A la espera del dictamen oficial de la Junta Médica, el abogado Castillo insistió en que "ninguna explicación accidental puede justificar" la muerte del nene.
La Oficina Judicial de Comodoro Rivadavia será escenario, este viernes, de una audiencia clave en la causa de Ángel López, el nene de cuatro años por cuya muerte están imputados y detenidos en distintos establecimientos penales de la provincia de Chubut su madre, Mariela Altamirano, y la pareja de ella, Michel Kevin González.
De acuerdo con lo que se adelantó, la reunión, cuyo inicio está previsto para las 12 del mediodía, estará enfocada en el informe de la Junta Médica Forense que analizó el resultado de la autopsia sobre el cuerpo del niño, realizada tras su fallecimiento el 5 de abril pasado.
Distintas fuentes sostuvieron que la muerte de Ángel derivó de patologías pulmonares -bronconeumonía y bronquiolitis- o que fueron los golpes en su cabeza los que desencadenaron el paro cardiorrespiratorio.
Roberto Castillo, el abogado que representa a Luis López -padre de Ángel- afirmó, en la previa de esta audiencia, que la conclusión a la que se arriba en base al informe de la Junta Médica es que el nene murió por los 20 golpes que recibió en la cabeza, “múltiples traumatismos craneoencefálicos en concomitancia con una infección pulmonar".
Para Castillo, las lesiones en el cráneo del niño se produjeron, de manera inequívoca, por agresiones. “La médica forense encontró lo que ninguna explicación accidental puede justificar”, indicó.
El letrado aseguró, en ese sentido, que los estudios post mortem detectaron “más de veinte infiltraciones hemáticas distribuidas en distintas zonas de la cabeza, hemorragias intracraneales, edema cerebral severo y daño neurológico irreversible”.
Describió que las lesiones se encontraban distribuidas en regiones frontoparietales, temporales y occipitales del cráneo”, es decir en la frente, las sienes, la parte superior de la cabeza y la nuca.
Asimismo, puntualizó que solo en la zona frontal de la cabeza de Ángel fueron contabilizados “doce golpes”.

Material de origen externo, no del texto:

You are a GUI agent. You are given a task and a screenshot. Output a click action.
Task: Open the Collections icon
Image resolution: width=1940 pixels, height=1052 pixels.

Las primeras versiones sobre el informe de la Junta Médica realizada el 15 de mayo, que hoy debe ser expuesto oficialmente, generaron revuelo ya que se dijo que el documento introducía por primera vez la bronquiolitis y la bronconeumonía como factores presentes en el cuadro de salud del menor fallecido, y posibles causales de la muerte.
De ser así, la pericia podría derivar en un cambio de la carátula de la causa, que hasta el momento tiene a Altamirano y González imputados por homicidio.
El informe final firmado por los médicos Luis Mareman, María Fernanda Dalli y Eliana Vanesa Bevolo reveló una “bronquiolitis aguda que compromete lóbulos medio e inferior de pulmón derecho y ambos lóbulos de pulmón izquierdo, este último asociado a bronconeumonía”.
Los fiscales Cristian Olazábal y Facundo Oribones vienen sosteniendo la hipótesis de que el niño fue víctima de agresiones reiteradas dentro de su domicilio, con González como autor de las lesiones y Altamirano dejando que todo sucediera sin intervenir para impedir las agresiones.
Castillo, por su parte, le apuntó directamente a la mamá de Ángel como responsable directa del maltrato.
Mariela Altamirano estaba a cargo de su hijo desde noviembre de 2025, cuando un Juzgado de Familia le quitó la tenencia a Luis López y ordenó la revinculación de Ángel con su madre biológica. Ella fue quien llevó al niño a la guardia del Hospital Regional de Comodoro Rivadavia, el 5 de abril pasado, cuando sufrió un paro cardiorrespiratorio del que los médicos no lograron recuperarlo.